There’s a decent chance that sooner or later, you or a loved one will need a personal-care attendant.
I’ve already been there, having to arrange personal in-home care for my mother before she died. Fortunately, most of the attendants we hired were good. That’s not the case with the miscreants described in a report released Tuesday by the Department of Health and Human Services’ Office of Inspector General (OIG).
HHS comes off as an enabler. Some attendants were fraudulently paid while neglecting suffering patients as the department failed to implement years-old recommendations to correct the scandal, according to the OIG.
“Significant vulnerabilities,” the OIG said, “including a lack of internal controls” continue to plague the program.
Building on the OIG’s 2012 study, investigators found “significant and persistent compliance, payment, and fraud vulnerabilities” with the personal-care services (PCS) program. It was a $12.7 billion operation in 2011. In many cases, the attendants work for personal-care agencies that bill Medicaid for their services. States operate their own Medicaid programs under federal guidelines.
Since that six-year-old study was issued, the new review, first reported by CBS News, said the OIG has opened more than 200 investigations of possible fraud and patient harm and neglect in the PCS program across the country.
Because the federal government provides much of the funding, it has a responsibility to make sure that people are not harmed or ripped off. But the OIG says officials in the department’s Centers of Medicare and Medicaid Services (CMS) have not implemented previous recommendations that could have prevented some of the ongoing problems.
The OIG said it “continues to recommend” that CMS “take regulatory action to establish safeguards that will prevent fraudulent or abusive providers from enrolling or remaining as PCS attendants” and better protect against “fraud and patient harm and neglect.”
Examples from the report of that fraud, harm and neglect, in some cases by close relatives, are disgraceful:
- “In Illinois, a concerned neighbor who had been unable to reach a beneficiary for days found the beneficiary in an incoherent state, covered in dried excrement. The investigation revealed that the PCS attendant had not seen the beneficiary, her mother, for a week before the incident.” The attendant even submitted claims to be paid for the home care when the mother was hospitalized.
- “A PCS attendant in Vermont submitted claims for 456 hours of services that were not provided. . . . The attendant allegedly had an arrangement with the patient’s wife to evenly split the payments for services.” The wife also allegedly paid off the attendant with her husband’s prescription opioid painkillers “despite the patient appearing to be in significant discomfort and the attendant being on probation for drug possession.”
- “A beneficiary in Pennsylvania died of exposure to the cold while under the care of a PCS attendant who provided inadequate supervision. The beneficiary had a pervasive developmental disorder and a history of running away. . . . For an unexplained reason, the attendant took the beneficiary shopping in downtown Philadelphia. The attendant lost sight of the beneficiary in a crowded department store and then waited an hour to call authorities.”
- “A beneficiary in Idaho suffered from severe dehydration and malnourishment and was hospitalized after her son, who was employed as his mother’s PCS attendant, neglected her care. . . . While serving a search warrant at the home shared by the mother and son, investigators found the home filthy with drug paraphernalia, trash, and dog feces among the piles of clutter.”

**ACTIVITY 1**: Please extract the passage of the personal-care fraud column that begins with "Examples from the" and ends with "mother was hospitalized.", copying it word for word.
**ACTIVITY 2**:
Answer these questions from the personal-care fraud column:
(a) What was the dollar size of the personal-care services program in 2011?
(b) For how many hours of services not provided did the Vermont attendant submit claims?
(c) Where did the Pennsylvania attendant take the beneficiary shopping?

**DATASET**:
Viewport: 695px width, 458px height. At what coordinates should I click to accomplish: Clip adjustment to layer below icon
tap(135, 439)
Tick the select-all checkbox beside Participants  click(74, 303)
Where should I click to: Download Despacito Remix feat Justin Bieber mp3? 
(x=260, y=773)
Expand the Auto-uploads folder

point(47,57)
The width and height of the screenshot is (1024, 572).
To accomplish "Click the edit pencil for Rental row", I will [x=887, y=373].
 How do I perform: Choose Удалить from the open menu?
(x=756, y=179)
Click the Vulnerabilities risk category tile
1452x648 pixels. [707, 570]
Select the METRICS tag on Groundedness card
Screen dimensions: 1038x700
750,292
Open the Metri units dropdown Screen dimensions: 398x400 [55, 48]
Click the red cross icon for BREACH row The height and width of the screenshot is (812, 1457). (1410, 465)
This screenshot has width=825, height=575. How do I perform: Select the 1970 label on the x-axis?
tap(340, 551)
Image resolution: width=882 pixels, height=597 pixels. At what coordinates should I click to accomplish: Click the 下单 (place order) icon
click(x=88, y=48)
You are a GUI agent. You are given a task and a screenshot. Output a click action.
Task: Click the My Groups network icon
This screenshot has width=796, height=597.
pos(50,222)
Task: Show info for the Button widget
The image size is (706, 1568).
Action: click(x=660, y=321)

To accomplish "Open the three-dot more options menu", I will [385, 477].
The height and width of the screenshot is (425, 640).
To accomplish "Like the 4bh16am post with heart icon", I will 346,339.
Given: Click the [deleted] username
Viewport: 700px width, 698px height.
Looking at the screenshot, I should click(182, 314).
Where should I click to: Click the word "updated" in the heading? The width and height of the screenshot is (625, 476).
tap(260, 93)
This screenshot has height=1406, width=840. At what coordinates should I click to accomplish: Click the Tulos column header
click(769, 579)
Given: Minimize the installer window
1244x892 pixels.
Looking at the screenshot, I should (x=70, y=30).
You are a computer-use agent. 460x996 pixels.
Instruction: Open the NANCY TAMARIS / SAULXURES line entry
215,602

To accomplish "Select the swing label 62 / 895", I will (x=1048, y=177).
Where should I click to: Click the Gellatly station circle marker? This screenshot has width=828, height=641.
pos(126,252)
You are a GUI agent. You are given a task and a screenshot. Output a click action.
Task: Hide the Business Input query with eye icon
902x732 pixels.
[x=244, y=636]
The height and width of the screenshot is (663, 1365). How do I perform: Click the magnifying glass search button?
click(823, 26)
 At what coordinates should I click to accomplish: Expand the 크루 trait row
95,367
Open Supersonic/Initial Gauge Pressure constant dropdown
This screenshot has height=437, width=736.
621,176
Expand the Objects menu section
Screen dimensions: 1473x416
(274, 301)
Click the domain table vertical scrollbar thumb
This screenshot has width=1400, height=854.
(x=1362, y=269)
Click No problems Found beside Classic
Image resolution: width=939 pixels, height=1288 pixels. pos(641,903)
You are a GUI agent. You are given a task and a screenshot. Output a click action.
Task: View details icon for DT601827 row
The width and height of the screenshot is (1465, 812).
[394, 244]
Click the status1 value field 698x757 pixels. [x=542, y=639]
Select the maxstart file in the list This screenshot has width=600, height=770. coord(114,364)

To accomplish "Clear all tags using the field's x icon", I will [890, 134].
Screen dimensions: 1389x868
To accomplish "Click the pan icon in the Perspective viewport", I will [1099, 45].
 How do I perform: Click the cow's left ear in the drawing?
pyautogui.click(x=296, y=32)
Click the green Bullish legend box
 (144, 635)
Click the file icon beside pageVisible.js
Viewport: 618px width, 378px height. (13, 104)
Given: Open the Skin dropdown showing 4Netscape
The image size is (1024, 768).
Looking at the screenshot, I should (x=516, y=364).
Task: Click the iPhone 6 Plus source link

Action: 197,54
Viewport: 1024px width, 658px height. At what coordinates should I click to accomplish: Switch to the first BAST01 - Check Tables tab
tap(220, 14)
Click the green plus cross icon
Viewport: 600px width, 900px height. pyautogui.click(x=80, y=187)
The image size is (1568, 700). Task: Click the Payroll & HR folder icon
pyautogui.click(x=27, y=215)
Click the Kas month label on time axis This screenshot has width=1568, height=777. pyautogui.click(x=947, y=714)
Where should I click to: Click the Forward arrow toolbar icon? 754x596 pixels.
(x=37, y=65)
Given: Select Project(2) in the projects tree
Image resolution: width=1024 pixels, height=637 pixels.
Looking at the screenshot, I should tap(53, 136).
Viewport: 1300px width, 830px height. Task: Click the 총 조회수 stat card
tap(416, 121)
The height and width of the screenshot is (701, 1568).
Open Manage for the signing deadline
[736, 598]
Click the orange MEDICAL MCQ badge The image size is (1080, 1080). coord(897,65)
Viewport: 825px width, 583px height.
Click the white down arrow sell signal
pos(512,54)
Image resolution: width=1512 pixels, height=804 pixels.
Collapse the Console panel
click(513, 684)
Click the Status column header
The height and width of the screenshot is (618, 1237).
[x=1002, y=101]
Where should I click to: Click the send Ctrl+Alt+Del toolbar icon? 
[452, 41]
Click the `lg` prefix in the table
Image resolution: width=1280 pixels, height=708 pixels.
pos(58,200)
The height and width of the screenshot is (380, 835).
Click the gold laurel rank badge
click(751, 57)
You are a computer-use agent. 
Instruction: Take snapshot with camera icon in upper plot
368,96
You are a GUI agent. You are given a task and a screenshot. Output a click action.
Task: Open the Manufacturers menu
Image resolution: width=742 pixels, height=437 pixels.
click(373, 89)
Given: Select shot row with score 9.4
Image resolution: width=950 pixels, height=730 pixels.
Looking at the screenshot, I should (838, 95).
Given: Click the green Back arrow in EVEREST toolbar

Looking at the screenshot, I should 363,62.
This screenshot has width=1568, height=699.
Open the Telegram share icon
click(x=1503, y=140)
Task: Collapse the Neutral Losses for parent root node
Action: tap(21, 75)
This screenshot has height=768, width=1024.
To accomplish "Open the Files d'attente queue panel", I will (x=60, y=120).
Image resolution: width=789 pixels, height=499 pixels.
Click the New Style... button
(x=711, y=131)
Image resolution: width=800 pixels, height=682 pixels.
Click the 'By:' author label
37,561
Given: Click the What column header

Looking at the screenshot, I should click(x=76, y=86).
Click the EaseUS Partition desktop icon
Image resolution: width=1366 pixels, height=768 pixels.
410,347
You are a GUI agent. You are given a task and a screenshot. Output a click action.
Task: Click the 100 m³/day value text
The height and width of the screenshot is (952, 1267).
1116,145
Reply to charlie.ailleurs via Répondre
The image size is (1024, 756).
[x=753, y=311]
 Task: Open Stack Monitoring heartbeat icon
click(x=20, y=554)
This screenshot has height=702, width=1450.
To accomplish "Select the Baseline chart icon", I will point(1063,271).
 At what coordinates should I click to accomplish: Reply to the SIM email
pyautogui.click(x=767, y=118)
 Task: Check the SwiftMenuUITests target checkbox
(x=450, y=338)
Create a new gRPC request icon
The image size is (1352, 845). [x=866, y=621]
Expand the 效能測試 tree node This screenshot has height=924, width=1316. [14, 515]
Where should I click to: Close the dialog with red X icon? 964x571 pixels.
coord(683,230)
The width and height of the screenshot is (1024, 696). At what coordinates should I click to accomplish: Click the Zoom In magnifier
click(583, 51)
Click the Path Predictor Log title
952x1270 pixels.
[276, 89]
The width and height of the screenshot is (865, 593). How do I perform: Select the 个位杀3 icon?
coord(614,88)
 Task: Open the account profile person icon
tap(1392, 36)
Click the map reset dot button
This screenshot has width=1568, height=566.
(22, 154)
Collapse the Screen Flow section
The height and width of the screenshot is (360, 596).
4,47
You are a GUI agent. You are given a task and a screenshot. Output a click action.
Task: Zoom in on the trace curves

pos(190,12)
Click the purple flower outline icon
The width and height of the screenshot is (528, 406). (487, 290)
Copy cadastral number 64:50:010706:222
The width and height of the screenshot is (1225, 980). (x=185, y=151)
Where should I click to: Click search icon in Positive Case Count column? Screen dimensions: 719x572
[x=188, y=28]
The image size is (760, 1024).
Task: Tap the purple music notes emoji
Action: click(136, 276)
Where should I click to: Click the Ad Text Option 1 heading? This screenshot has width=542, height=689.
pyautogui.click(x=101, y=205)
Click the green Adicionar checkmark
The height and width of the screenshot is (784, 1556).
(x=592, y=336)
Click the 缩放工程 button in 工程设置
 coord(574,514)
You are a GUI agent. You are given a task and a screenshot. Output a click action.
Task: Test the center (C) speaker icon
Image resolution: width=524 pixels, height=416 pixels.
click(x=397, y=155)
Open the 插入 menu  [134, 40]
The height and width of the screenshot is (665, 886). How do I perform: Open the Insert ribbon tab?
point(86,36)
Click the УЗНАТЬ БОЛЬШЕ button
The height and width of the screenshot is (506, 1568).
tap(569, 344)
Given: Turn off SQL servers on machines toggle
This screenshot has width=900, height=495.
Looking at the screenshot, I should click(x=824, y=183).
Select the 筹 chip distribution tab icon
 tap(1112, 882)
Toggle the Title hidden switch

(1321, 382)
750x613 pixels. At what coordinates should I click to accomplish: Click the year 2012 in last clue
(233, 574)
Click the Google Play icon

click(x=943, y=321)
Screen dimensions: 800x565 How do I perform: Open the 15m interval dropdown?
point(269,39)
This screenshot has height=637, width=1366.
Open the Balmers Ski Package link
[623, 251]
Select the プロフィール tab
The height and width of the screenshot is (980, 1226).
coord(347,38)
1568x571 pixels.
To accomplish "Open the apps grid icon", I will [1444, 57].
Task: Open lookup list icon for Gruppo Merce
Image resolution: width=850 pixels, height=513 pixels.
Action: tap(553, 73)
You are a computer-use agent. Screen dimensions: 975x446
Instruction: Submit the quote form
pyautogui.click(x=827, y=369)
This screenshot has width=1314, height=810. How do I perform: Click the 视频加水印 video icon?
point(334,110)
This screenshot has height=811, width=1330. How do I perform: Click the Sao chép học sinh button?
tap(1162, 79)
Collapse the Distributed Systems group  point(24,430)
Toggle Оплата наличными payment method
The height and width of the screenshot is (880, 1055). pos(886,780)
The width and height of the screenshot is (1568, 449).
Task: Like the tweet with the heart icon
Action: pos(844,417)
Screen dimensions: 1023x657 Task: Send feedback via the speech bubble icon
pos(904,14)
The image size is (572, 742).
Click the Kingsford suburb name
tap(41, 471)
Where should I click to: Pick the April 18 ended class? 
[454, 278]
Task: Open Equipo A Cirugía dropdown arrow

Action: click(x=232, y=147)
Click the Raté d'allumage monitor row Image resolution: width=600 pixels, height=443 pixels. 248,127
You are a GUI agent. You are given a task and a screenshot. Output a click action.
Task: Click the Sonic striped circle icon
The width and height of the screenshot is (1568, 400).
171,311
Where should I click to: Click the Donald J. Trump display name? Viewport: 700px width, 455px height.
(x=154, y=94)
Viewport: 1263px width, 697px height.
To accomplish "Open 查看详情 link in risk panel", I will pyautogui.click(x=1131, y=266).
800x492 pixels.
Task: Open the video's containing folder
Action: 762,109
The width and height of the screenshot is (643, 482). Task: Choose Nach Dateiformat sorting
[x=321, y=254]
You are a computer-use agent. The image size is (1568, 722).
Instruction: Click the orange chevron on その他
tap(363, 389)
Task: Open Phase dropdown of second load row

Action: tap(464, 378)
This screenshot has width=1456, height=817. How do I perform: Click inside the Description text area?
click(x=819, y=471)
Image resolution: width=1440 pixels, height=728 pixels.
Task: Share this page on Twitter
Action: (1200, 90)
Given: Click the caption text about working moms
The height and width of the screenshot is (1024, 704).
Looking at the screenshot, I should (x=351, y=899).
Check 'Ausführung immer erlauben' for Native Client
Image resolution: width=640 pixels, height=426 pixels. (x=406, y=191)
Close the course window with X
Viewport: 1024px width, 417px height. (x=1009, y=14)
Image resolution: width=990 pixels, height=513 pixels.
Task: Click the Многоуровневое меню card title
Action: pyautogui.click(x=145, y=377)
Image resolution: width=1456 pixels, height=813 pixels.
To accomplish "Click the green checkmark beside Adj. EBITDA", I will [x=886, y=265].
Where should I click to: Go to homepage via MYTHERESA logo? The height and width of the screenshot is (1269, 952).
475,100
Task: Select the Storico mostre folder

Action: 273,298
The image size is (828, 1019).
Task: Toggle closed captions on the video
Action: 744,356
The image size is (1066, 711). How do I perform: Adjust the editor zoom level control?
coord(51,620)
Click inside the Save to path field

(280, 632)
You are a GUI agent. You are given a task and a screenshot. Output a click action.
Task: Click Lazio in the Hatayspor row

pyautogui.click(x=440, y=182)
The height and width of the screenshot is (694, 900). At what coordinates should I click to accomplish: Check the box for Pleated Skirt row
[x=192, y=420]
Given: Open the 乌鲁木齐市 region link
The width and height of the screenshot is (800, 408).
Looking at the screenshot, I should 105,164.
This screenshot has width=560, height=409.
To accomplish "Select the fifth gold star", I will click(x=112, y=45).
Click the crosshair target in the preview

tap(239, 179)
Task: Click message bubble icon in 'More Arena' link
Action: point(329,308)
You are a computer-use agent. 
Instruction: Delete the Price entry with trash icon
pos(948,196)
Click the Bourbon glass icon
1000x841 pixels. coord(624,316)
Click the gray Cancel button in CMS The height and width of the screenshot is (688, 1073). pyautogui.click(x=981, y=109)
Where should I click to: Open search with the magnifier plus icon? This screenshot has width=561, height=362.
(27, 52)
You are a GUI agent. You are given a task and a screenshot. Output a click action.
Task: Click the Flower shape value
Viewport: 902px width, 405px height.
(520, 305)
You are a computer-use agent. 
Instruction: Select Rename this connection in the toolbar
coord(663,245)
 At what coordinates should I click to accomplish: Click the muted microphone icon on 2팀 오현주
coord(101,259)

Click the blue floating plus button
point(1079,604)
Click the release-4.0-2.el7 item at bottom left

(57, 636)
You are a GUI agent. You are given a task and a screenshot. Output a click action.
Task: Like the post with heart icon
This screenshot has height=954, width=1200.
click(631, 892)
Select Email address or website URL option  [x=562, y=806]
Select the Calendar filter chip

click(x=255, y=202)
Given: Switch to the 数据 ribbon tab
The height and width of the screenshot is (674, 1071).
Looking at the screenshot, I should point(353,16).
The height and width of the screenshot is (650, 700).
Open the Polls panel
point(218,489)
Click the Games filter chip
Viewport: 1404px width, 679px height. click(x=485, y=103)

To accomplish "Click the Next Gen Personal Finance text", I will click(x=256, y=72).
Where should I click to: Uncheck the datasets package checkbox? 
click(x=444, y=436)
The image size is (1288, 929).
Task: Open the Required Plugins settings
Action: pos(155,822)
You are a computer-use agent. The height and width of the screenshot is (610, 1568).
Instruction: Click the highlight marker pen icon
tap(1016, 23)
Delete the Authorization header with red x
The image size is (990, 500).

**EXERCISE RESULT 1**:
Examples from the report of that fraud, harm and neglect, in some cases by close relatives, are disgraceful:
- “In Illinois, a concerned neighbor who had been unable to reach a beneficiary for days found the beneficiary in an incoherent state, covered in dried excrement. The investigation revealed that the PCS attendant had not seen the beneficiary, her mother, for a week before the incident.” The attendant even submitted claims to be paid for the home care when the mother was hospitalized.

**EXERCISE RESULT 2**:
(a) $12.7 billion
(b) 456 hours
(c) Downtown Philadelphia